The first time I vaporised I was wearing a new pink cotton dress, still crunchy from aggressive starching, a soft inside-out pink cardigan, very white socks and black patent leather button-up shoes. We must have been going somewhere. I was in the little hidden garden at the front of the house, sitting in the grass, and I was whistling. I had just learned, and I was practicing hard, absorbed in the miracle of pure angelic sound coming out of me.

Dad stuck his head out the bathroom window and bellowed “SHUT UP!”. It happened so fast. He yelled, and I disappeared, sucked out of my crisp new dress, up up through the spicy gum tree, up up into the giant sky.

Gone.

My dress sat up on the grass on its own for ages afterwards, empty. Nobody else seemed to notice.

The second time it happened, the vaporising, not the whistling, involved a lollipop as big as my face. There had never been anything like it in our lives. Huge colourful swirls of solid toffee, so hard you couldn’t bite it. Someone, an aunt or an uncle, got it in Australia, and gave it to me. A wonder like this needed to be shown off, so after school (you most definitely could not take it to school) I took it out to the street to show the other kids. They swarmed. They reached and grabbed, snapped it off its hefty cardboard stick. And I shot up up, over our street, over the rows of three-bedroom one-bathroom one-garage houses on the outskirts of town, up up into the giant sky.

Nobody noticed again. They just took my lollipop and ran.

I vaporised once at school when they showed us a movie about the dangers of little girls walking in the woods and going into a dark shed with a man in a long dirty overcoat. The girls escaped, luckily, by running down a wharf, jumping into a boat, and rowing like mad to get away. But there was a rope tied to that boat. And when the rope got tight, and the boat wouldn’t go any further, the man started pulling them back to shore.

Gone. Straight up through the school hall roof, up up into the giant sky.

I like being up in the sky. The clouds are soft and fluffy. God and the saints and angels are nearby. It’s warm and nice and soft. So soft.

The first time I found myself alone with a boy in the back of a car, most of me vaporised, but not my lips. They stayed for the damp, aimless, forbidden kiss. I think my breasts stayed to, hopeful, but disappointed.

It gets to be a habit.
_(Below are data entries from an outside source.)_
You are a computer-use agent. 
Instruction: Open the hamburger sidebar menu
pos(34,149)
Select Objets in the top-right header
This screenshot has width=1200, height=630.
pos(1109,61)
There’s too much chasing and tickling, I vaporise. There’s a party, I vaporise. I get my period, I vaporise. I kiss more boys, I vaporise. I trade in my virginity, I vaporise.

I’ve pretty much completely moved out of my body by the time I’m 19. Nobody notices. I don’t even notice any more. Until I thunk down into myself, jolting awake in the middle of the night, or on the odd occasion I slow in front of the bathroom mirror and dare to look myself in the eye. “This is your home, this body. Actually, no, it’s your temple.” I have read this in one of my many self-help books: My body is my temple. Whatever that means. A temple. A holy place. A place of silence and reverence and worship. Cool, solid, ancient. Connected. The opposite of me. The exact opposite.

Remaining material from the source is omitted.